Written by: Hannah Santoni, B.S. in Kinesiology & Health, Dietetic Intern at The Ohio State University
Reviewed by: Audrey Clement, RD
What is PCOS?
Chances are if you’re here, you have been affected or know someone who has been affected by Polycystic Ovarian Syndrome (PCOS). PCOS is an endocrine, meaning hormone-related, disorder that impacts pre-menopausal women and females of reproductive age. While the exact cause is not known, research has shown that several factors play a role in disease development including genetics, obesity, insulin resistance, low-grade inflammation, and excessive production of male sex hormones (known as androgens). Insulin is the hormone that takes glucose, our body’s main energy source, and brings it into our cells to be used. Disruption of insulin’s ability to bring glucose into the cells leads to chronically elevated blood glucose levels. This contributes to fat storage and chronic inflammation, which further exacerbates insulin resistance and contributes to the main symptoms seen in PCOS.
PCOS patients may present with symptoms such as irregular menses, hair growth on the face and/or chest, acne, skin tags, thinning hair, and infertility, among others. To be medically diagnosed with the condition, at least two of the following symptoms must be present:
Excess amount of androgen hormones (indicated by blood tests or symptoms related to this)
Irregular ovulation (indicated by irregular or absent menses)
Presence of enlarged or polycystic ovaries on an ultrasound
PCOS has several risks and complications associated with it if not well managed. These individuals are at a greater risk for developing metabolic complications including type 2 diabetes, metabolic syndrome, obesity and cardiovascular disease. Utilizing diet and lifestyle interventions are crucial for improving health outcomes and quality of life.
The link between Nutrition, Exercise and PCOS
Nutrition: An important nutrition goal for PCOS patients is to eat in a way that supports steady blood sugar levels. Carbohydrates are the body’s main energy source and are an important part of the diet, however, when they are eaten alone, they exacerbate the deregulation of blood sugar caused by insulin resistance. Eating all of the macronutrients together at meals (carbohydrates, protein, and fat) slows the digestion of carbohydrates, keeps us energized longer, and helps to regulate blood sugar control and support insulin function.
Exercise: Many of the symptoms associated with PCOS are due to chronic insulin resistance. Exercise, specifically when done at vigorous intensity, has shown to improve insulin response in the body. Regular strength training, when combined with adequate protein intake, will promote muscle mass growth and retention. Greater amounts of lean mass have been shown to improve insulin sensitivity. Improvements in muscle mass can optimize blood sugar regulation in PCOS patients.

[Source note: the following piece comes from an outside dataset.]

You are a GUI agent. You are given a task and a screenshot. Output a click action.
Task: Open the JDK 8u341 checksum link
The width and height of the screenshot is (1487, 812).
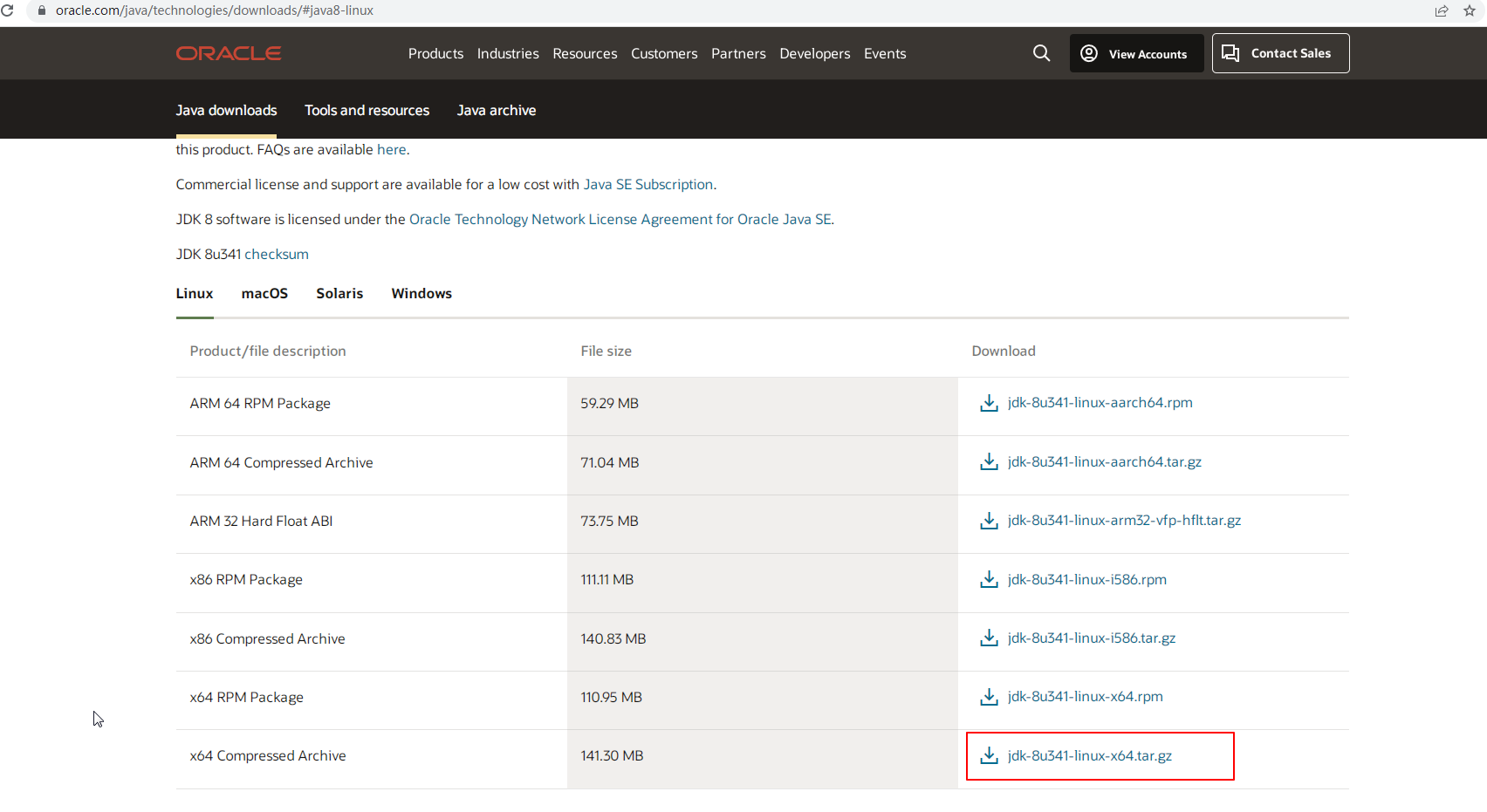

5 Tips for Managing PCOS Symptoms
Balanced meals and snacks
Eat every 3-5 hours, depending on your activity level. Blood sugar levels rise and fall between this time frame. Extended periods of time without eating can result in excess stress hormone production to bring low blood sugar levels back up.
At meals, use your plate as a visual tool: ¼ plate lean protein, ¼ plate complex carbohydrates, ½ plate color. Click here for some make-ahead breakfast recipes to kick start your day!

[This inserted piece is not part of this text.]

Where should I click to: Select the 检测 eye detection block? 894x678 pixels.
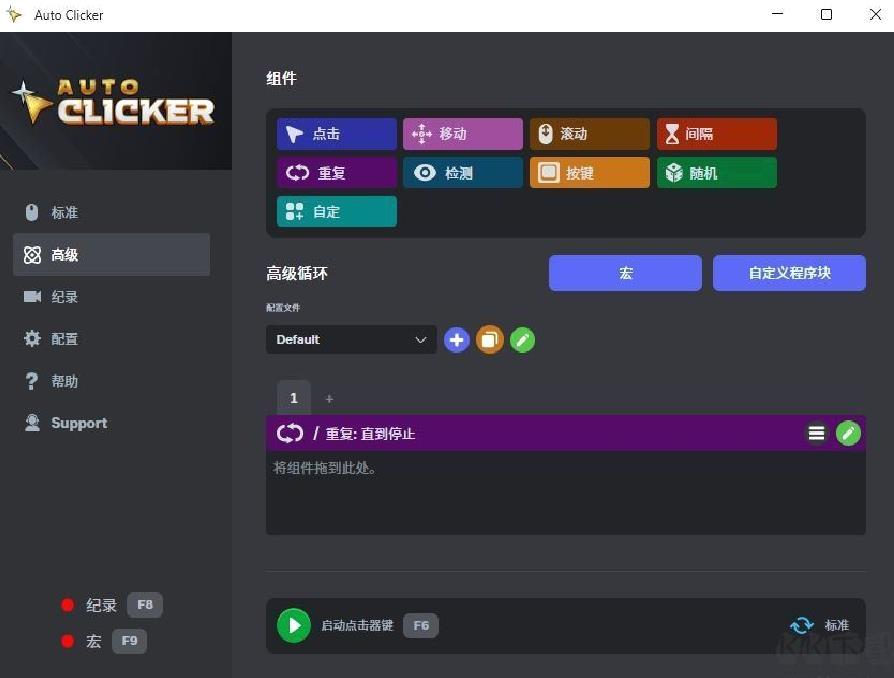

At snacks, pair fiber-rich carbohydrates with a protein source! Protein is the slowest digesting macronutrient, so this will decrease the glycemic load of the meal, promote satiety, and support muscle maintenance/growth.
Regular exercise. Find enjoyable movement that keeps you in a routine. Consistent exercise can improve body composition (decreased fat mass and increased lean mass) over time. Aim for at least 30 minutes of exercise most days of the week. Try to incorporate strength training 2-3 times per week.
Sleep. Prioritize 7-9 hours of sleep per night. If developing a healthy sleep routine is difficult, start by focusing purely on healthy sleep hygiene practices. Try to limit screen time for 60 minutes before bed. Light stimulates the release of cortisol, our stress hormone, and prevents the release of melatonin, the hormone that makes us sleepy. Replace this habit with a stress-reducing task such as reading, meditation, listening to relaxing music, or journaling. Sleep deprivation is connected to an increased risk of insulin resistance, obesity, and type 2 diabetes.
Stress management. PCOS patients have increased cortisol response to stress. Incorporating healthy coping mechanisms like exercise, deep breathing, reading, or taking a bath can help to mediate stress more effectively. Studies have shown that even just spending time in nature can reduce psychological stress.
Consider supplements. There is no more effective supplement than diet and exercise! That being said, there is research to support the use of inositol in PCOS patients. Inositol works to improve insulin sensitivity, fasting blood glucose and postprandial glycemic control. Studies conducted so far have shown moderate improvements in fertility and PCOS symptoms when supplementing with 1-4 grams once daily.